- **JOB A**: Replace "screenshot" with "screen capture" everywhere it appears in the rows that come after the text, changing nothing else. Leave the pictures out of your version.

-.-.-

In many fields, a building’s occupants are not the ones who pay for the energy they consume or the ones managing and maintaining energy production facilities – but they are nevertheless in a position to behave eco-smartly and consume less, i.e. manage energy more efficiently and reduce their buildings’ environmental footprints.
The building manager (or the head of the organisation in a public building) has a vital role to play here. The key is to turn raw data reflecting energy consumption (which typically only reaches specialists) into tangible information that anyone can instantly understand, and to encourage building occupants to adopt smart behaviour patterns, in their everyday lives and jobs, as a habit.
How to help building managers to permanently reduce energy consumption when they have no specific professional skills in this area.
Today, many building managers and organisation heads working for Paris City Council have no information about their building’s consumption or how it is evolving over time, or direct incentives to reduce that consumption. The leads at this point include extracting and displaying consumption figures in a way that non-specialists will readily understand, and tailoring information to each specific situation:
- Displays may be combined with other data besides energy consumption and relating more specifically to building managers’ everyday duties, in order to encourage them to use these insights on a permanent basis
- The displays may also be combined with leads to help them reduce consumption
Paris City Council has pledged that 10% of the reduction in its energy consumption, in all the buildings it manages (arrondissement city halls, day-care centres, schools, gyms), will stem from behavioural changes. It may therefore use the developed solution to that end. More generally, the target could include property managers in a variety of areas where building occupants do not pay energy bills directly and where the size of each building does not justify employing full-time maintenance staff (e.g. chain stores).

-.-.-

- **JOB B**: According to the text on building energy use, what portion of the reduction in Paris City Council's energy consumption is pledged to come from behavioral changes?

- **GIVEN RECORDS**:
-.-.-

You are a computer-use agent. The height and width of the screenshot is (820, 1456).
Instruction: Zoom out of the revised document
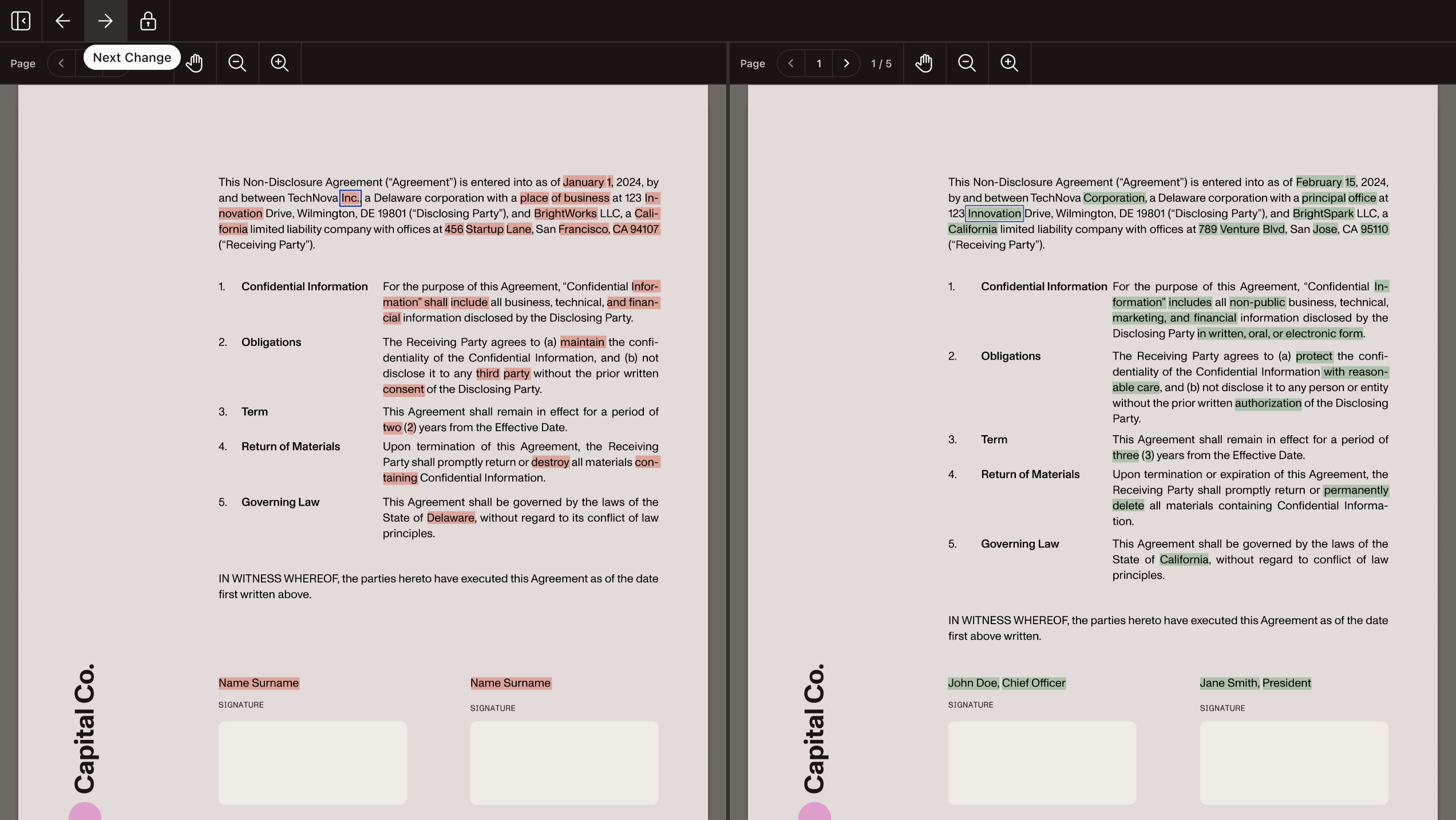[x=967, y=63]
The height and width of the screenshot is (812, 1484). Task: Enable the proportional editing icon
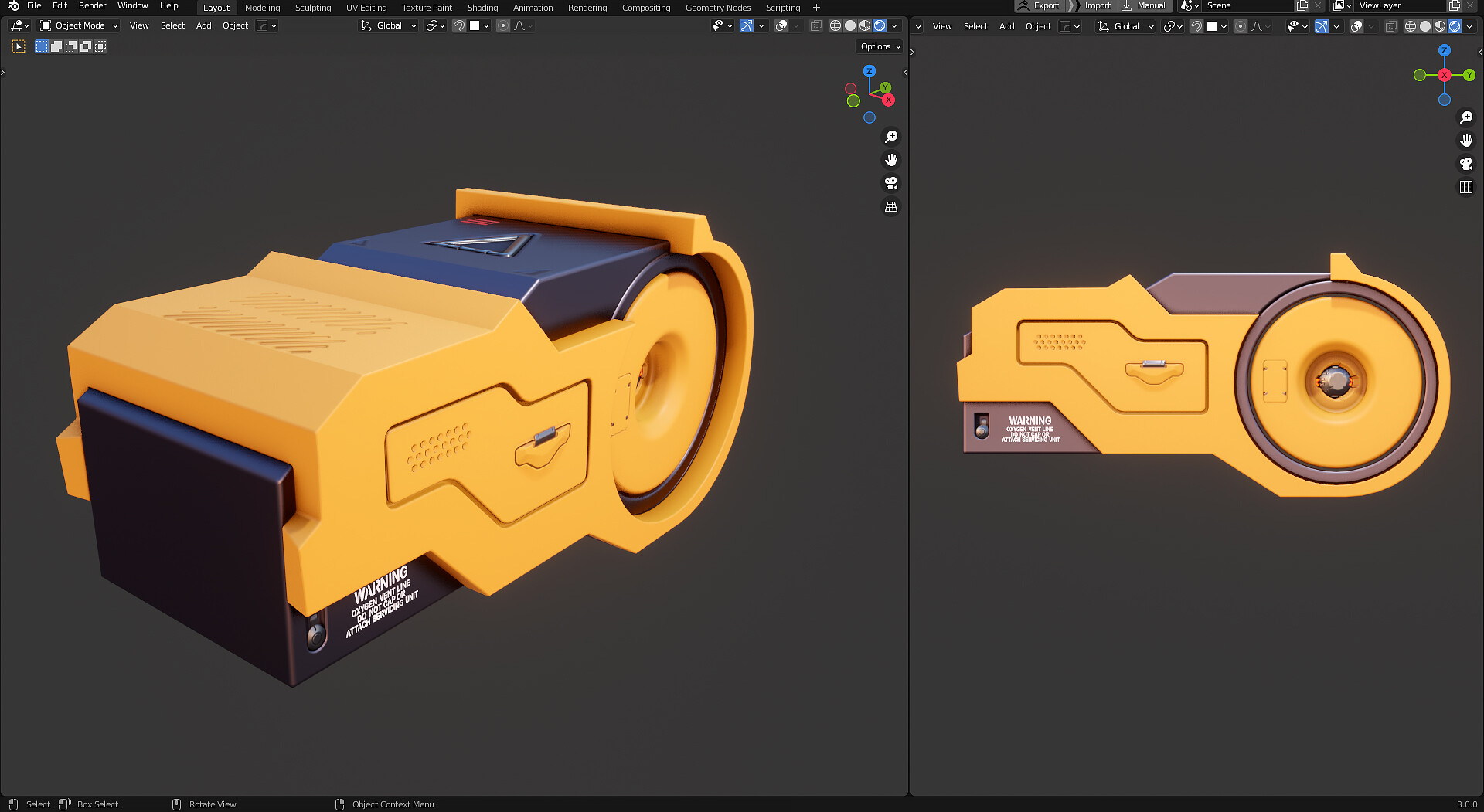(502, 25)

-.-.-

- **CORRECT OUTPUT A**:
You are a computer-use agent. The height and width of the screen capture is (820, 1456).
Instruction: Zoom out of the revised document
[x=967, y=63]
The height and width of the screen capture is (812, 1484). Task: Enable the proportional editing icon
(502, 25)

- **CORRECT OUTPUT B**: 10% of the reduction.